## READING PASSAGE
┌──

Tagged: radio resilience

Introducing the Radio Resilience Competition

Thank you to Matt Knight for submitting news about the Radio Resilience Competition which is all about finding ways to building the best wireless PHY layer via SDR. Anyone around the world can participate from the comfort of their own home, as the competition is run entirely via a GNU Radio RF simulator system. Matt writes:

The Radio Resilience Competition is a community-focused Software Defined Radio competition that is all about building the most interference-resistant, highest-performance waveforms possible.  Inspired by DARPA's Spectrum Challenges, it goes back to basics by focusing on the foundational layer of all wireless communications -- the PHY.  Registration is open now on our homepage!

For your readers, IMO the most exciting dimension of the Radio Resilience Competition is that it takes place entirely on virtual infrastructure.  We decided to design the competition this way to set the lowest possible barrier to entry, and to draw the biggest competitor pool possible.  DARPA's challenges relied on big expensive RF emulators built on real radios and supercomputers which, despite being immensely cool, capped the total number of competitors and had some material drawbacks.  Furthermore, we open sourced our RF simulator so competitors can run it locally and rapidly iterate on their designs.  We hope the simulator will have uses beyond the competition as well.

└──

## DATASET CONTENT
┌──

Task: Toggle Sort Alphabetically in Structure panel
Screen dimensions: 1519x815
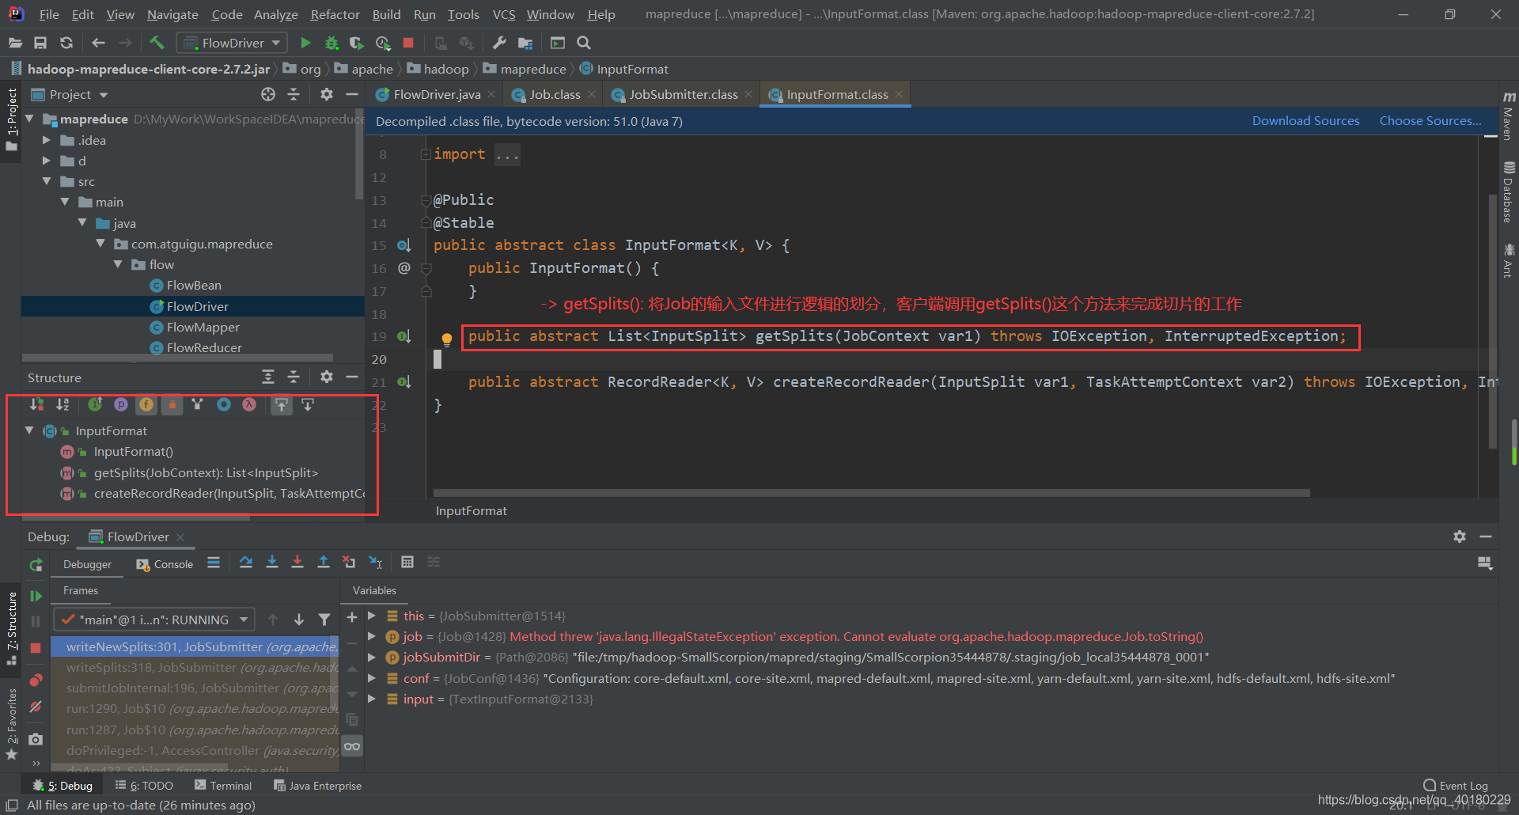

└──

## WHAT YOU NEED TO DO
**A.** List every abbreviation in the competition announcement that is written entirely in capital letters, giving each one once.
**B.** Write a continuation of the competition announcement, picking up right after its final sentence.

## RESULTS OF THE EXERCISE
**A.** PHY, SDR, GNU, RF, DARPA, IMO

**B.**
The Radio Resilience Competition is organized by Sytse Sijbrandij, who in an entirely separate capacity from running this competition is also the CEO of GitLab.  Sid envisioned the competition after learning about unlicensed spectrum and becoming an SDR hobbyist himself.

We presented the Radio Resilience Competition at GNU Radio Conference on Monday.  Here's a link to our talk if you are interested -- it goes into more detail about the conception of the competition, as well as the infrastructure we built for it.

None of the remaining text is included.